課題 a:
本文のうち「取材日:2020年6月25日」から「位が高いのだと考えています。」までの部分を、一字も変えずに引用せよ。
◇ ◇ ◇ ◇ ◇
【前編】弁護士ドットコム元榮太一郎×Visional南壮一郎「変わりゆく世界でSurviveする -日本再生の処方箋-」

Head x Head(ヘッド・バイ・ヘッド)- 新経済連盟(JANE)会員企業の経営者=「ヘッド」同士が語り合う対談企画。3回目のゲストは、弁護士ドットコムの元榮太一郎会長(参議院議員)と、Visionalの南壮一郎社長です。共に成長企業を率いる経営者として大きな注目を集めるお二人に、共通のバックグラウンドである幼少期・思春期の海外経験の影響から、今後の日本社会のあり方まで語っていただきました。以前からお付き合いのあるお二人ならではの、直球勝負あり、笑いあり、そして共感に溢れた濃密な60分。前編・後編の2回にわたり余すところ無く再現しました。

前編と後編でお届けします(後編はこちら

取材日:2020年6月25日

目次
1.ビズリーチからVisionalへ
2.冷戦終結直後のベルリンで抱いた政治への想い
3.イノベーションと国の役割

ビズリーチからVisionalへ

-Head x Head恒例の最初の質問として、お二方にそれぞれ「これは聞いてみたい」という質問を投げかけていただきたいのですが、どちらから口火を切っていただけますか?

元榮 では、私から、単刀直入に聞きますね。南さんはいつ上場するんですか?(笑)

南 これ、よく聞かれます(笑)。その質問から逃げるつもりは全くないのですが、私たちは創業以来、上場についての「解」を模索し続けてきました。ただ創業の原点に立ち戻ると、上場のことを考えて会社を創ってきたわけではないですし、時代がもたらす様々な社会の課題を、ビジネスというフレームワークで解決していくことが自分たちのやりたいことなんです。事業を創り、それを通じて社会にインパクトを与え続けたいという想いが、Visionalにおいては何よりも優先順位が高いのだと考えています。
◇ ◇ ◇ ◇ ◇
課題 b:
エントリの中で「Open chart settings」を含む行から「Click status orb」を含む行までを、両端の行も含めてそのまま出力せよ。

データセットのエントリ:
◇ ◇ ◇ ◇ ◇
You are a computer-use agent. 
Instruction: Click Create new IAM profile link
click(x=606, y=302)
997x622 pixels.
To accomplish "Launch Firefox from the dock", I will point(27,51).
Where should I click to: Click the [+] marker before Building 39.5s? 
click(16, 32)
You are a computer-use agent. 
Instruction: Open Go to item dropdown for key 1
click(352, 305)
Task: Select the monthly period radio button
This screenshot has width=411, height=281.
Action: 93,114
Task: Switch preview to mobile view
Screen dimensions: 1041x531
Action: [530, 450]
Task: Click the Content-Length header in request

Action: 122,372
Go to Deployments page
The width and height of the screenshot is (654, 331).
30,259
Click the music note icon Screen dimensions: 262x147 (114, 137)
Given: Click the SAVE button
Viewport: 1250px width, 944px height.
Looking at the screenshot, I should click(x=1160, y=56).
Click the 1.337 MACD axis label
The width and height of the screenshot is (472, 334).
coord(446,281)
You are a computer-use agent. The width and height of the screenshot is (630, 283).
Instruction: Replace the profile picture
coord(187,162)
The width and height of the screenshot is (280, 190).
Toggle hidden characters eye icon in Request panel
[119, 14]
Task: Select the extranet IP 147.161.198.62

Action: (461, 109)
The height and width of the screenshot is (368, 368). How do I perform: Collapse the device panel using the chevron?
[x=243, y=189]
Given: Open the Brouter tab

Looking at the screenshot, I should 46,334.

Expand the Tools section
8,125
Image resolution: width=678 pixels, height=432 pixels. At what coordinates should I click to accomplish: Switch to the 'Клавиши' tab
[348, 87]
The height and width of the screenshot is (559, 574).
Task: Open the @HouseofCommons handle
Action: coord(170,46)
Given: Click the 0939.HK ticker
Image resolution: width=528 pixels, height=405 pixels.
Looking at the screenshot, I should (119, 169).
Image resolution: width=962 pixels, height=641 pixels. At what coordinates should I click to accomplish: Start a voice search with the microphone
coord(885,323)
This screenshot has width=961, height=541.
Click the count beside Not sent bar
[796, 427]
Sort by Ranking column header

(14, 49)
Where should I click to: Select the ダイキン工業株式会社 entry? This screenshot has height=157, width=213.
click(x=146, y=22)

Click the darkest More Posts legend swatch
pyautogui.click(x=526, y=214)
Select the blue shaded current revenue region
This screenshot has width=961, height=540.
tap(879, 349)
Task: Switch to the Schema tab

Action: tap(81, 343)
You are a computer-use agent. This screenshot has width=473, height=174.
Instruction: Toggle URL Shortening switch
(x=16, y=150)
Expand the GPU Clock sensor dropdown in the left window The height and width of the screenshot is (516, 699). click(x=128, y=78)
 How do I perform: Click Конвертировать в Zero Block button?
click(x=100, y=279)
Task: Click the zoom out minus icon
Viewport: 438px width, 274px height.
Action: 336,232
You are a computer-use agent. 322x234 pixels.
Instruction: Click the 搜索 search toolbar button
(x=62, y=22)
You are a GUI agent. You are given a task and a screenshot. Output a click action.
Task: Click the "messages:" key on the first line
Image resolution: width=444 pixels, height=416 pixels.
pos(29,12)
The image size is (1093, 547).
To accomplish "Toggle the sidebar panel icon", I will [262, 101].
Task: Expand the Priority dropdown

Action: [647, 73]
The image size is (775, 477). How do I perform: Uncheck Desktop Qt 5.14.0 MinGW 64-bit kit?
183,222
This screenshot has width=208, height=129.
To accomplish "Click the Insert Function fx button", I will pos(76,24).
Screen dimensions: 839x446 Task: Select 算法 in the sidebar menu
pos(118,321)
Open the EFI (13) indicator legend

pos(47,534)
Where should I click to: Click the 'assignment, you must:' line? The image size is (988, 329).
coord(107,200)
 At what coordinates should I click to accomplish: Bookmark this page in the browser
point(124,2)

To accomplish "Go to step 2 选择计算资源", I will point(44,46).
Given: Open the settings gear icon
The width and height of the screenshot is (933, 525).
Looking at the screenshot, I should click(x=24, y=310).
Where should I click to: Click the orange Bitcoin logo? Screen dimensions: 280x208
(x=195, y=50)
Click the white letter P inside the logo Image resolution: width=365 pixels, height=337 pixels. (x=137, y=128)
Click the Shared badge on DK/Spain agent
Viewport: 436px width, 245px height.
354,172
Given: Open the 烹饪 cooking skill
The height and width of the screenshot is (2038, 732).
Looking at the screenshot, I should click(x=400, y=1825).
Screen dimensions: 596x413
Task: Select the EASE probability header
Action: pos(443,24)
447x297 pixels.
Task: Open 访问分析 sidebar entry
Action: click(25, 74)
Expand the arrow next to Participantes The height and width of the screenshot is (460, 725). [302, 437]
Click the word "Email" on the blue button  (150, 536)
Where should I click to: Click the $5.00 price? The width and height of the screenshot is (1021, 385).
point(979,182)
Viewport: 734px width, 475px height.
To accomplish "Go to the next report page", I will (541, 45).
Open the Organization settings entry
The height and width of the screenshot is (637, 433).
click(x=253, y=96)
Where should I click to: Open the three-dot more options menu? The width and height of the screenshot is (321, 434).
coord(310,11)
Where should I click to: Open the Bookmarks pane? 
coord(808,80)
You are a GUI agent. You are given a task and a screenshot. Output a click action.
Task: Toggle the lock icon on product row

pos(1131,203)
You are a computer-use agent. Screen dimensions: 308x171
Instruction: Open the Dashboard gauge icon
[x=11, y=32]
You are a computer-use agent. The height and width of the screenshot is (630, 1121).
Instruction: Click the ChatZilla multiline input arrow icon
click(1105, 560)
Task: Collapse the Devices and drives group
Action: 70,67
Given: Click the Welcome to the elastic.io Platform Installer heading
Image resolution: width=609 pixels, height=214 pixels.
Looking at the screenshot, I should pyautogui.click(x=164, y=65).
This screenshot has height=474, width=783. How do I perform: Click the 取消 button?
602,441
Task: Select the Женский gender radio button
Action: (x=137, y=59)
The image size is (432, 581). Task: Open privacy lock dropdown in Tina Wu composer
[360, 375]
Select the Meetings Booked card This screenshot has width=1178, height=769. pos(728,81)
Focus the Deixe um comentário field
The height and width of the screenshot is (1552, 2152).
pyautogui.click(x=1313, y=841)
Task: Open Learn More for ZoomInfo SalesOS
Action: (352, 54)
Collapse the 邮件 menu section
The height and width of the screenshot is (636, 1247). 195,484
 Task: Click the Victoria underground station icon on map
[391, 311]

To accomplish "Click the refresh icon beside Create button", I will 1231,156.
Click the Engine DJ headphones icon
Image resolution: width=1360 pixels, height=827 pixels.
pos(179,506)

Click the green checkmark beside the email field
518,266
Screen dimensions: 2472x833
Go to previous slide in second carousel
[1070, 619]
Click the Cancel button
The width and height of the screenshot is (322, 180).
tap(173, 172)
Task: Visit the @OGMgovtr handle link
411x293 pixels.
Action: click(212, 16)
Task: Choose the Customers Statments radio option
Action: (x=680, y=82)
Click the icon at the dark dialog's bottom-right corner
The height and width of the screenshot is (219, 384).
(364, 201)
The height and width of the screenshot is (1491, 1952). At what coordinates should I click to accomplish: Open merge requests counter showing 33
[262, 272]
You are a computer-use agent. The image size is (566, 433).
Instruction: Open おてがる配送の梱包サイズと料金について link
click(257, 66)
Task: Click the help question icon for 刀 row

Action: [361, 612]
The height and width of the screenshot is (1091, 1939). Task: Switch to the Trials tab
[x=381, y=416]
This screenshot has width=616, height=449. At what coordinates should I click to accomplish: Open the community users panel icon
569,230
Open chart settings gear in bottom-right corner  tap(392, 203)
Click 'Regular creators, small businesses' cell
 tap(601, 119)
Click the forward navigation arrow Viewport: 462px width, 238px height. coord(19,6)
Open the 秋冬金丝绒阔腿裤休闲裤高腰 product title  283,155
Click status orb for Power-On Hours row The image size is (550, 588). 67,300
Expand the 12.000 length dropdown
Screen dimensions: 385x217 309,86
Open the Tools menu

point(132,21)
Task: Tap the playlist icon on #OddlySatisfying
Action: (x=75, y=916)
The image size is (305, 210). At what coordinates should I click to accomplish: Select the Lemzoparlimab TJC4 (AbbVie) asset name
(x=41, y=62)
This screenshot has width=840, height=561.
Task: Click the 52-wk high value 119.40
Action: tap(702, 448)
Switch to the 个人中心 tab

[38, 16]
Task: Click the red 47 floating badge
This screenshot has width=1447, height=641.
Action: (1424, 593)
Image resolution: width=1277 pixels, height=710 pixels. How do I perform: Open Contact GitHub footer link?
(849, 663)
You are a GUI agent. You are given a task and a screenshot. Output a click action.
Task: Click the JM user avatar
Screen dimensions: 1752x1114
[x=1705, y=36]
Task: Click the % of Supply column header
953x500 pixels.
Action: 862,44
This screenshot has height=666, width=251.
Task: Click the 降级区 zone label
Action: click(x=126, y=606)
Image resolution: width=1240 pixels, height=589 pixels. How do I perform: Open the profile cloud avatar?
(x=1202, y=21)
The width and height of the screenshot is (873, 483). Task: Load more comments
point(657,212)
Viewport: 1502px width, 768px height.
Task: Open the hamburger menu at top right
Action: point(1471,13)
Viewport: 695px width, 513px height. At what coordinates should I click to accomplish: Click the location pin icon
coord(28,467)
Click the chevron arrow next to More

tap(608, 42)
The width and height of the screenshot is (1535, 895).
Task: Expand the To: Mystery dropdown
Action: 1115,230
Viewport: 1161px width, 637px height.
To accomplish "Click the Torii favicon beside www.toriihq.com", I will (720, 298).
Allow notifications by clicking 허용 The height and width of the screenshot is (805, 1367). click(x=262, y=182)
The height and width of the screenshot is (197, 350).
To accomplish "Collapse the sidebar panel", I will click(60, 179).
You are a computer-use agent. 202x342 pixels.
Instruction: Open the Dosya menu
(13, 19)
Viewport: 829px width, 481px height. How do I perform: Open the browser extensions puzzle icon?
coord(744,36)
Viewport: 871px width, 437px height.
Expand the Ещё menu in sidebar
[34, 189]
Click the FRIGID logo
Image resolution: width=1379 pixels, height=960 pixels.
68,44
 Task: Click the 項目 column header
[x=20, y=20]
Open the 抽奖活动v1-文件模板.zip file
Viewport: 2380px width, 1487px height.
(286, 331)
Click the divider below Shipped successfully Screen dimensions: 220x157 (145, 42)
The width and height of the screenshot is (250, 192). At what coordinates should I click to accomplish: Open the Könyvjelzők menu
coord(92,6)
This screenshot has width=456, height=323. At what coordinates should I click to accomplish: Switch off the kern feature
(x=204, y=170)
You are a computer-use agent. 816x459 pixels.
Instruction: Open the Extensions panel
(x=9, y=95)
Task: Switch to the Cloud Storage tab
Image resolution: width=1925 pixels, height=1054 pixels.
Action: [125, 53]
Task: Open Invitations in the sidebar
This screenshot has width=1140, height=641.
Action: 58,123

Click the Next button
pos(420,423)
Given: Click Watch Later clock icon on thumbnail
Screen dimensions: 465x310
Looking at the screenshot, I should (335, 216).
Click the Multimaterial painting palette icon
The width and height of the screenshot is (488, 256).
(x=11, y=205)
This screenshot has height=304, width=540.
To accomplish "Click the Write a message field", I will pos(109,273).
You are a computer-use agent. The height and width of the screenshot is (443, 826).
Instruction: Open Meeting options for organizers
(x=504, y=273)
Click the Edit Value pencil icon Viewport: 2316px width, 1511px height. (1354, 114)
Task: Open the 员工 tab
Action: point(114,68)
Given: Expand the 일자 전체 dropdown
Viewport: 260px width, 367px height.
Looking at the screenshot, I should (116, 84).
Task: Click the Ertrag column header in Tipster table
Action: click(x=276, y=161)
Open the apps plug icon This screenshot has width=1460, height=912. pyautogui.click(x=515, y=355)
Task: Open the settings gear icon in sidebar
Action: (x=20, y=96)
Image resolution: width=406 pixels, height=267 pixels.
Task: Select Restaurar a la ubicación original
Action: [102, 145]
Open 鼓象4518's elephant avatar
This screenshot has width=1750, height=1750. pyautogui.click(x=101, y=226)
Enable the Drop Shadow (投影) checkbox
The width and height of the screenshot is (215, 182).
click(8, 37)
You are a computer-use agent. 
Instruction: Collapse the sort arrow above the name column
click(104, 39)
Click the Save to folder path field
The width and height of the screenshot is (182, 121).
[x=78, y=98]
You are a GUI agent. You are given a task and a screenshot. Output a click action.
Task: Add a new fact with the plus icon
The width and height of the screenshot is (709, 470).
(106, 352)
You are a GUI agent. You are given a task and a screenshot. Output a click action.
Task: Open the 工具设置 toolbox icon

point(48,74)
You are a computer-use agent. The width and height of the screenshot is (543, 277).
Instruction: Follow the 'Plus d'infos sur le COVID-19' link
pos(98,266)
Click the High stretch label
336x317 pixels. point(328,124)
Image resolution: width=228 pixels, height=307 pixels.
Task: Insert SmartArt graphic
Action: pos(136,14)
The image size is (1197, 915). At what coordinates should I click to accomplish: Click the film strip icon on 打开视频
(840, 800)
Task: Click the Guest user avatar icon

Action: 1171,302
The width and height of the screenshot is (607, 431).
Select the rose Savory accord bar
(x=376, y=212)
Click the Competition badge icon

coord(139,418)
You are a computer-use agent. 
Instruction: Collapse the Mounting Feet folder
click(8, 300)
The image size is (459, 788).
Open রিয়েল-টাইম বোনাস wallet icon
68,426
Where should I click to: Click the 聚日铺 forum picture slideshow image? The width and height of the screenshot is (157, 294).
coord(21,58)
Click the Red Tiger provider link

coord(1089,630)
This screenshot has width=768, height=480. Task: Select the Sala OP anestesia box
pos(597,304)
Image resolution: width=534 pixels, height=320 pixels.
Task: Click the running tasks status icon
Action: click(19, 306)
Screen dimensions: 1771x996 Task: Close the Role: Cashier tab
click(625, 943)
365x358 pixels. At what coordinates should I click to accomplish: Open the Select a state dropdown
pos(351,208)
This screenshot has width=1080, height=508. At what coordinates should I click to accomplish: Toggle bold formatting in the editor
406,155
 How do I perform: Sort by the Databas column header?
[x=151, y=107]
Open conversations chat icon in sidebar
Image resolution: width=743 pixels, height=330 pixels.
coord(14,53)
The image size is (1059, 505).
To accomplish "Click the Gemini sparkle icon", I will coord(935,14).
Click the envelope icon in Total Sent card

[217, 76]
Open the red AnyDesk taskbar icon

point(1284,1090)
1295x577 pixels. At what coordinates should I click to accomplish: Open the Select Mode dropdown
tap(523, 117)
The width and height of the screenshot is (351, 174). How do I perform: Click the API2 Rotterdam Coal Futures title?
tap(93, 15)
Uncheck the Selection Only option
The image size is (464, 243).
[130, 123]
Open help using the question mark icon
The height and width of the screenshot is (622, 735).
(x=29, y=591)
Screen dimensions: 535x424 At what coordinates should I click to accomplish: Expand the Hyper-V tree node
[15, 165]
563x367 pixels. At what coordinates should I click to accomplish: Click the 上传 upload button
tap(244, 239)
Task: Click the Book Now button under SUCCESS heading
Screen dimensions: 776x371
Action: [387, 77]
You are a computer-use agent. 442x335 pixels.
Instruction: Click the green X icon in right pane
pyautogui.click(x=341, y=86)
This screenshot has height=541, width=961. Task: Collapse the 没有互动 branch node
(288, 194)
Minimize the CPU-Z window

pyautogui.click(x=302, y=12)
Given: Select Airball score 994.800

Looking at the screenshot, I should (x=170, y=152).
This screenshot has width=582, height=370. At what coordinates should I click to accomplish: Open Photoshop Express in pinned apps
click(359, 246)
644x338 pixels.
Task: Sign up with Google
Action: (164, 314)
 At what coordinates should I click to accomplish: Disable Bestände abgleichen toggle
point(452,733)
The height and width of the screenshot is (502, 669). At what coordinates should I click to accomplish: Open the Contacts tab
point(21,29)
◇ ◇ ◇ ◇ ◇
解答 a:
取材日:2020年6月25日

目次
1.ビズリーチからVisionalへ
2.冷戦終結直後のベルリンで抱いた政治への想い
3.イノベーションと国の役割

ビズリーチからVisionalへ

-Head x Head恒例の最初の質問として、お二方にそれぞれ「これは聞いてみたい」という質問を投げかけていただきたいのですが、どちらから口火を切っていただけますか?

元榮 では、私から、単刀直入に聞きますね。南さんはいつ上場するんですか?(笑)

南 これ、よく聞かれます(笑)。その質問から逃げるつもりは全くないのですが、私たちは創業以来、上場についての「解」を模索し続けてきました。ただ創業の原点に立ち戻ると、上場のことを考えて会社を創ってきたわけではないですし、時代がもたらす様々な社会の課題を、ビジネスというフレームワークで解決していくことが自分たちのやりたいことなんです。事業を創り、それを通じて社会にインパクトを与え続けたいという想いが、Visionalにおいては何よりも優先順位が高いのだと考えています。

解答 b:
Open chart settings gear in bottom-right corner  tap(392, 203)
Click 'Regular creators, small businesses' cell
 tap(601, 119)
Click the forward navigation arrow Viewport: 462px width, 238px height. coord(19,6)
Open the 秋冬金丝绒阔腿裤休闲裤高腰 product title  283,155
Click status orb for Power-On Hours row The image size is (550, 588). 67,300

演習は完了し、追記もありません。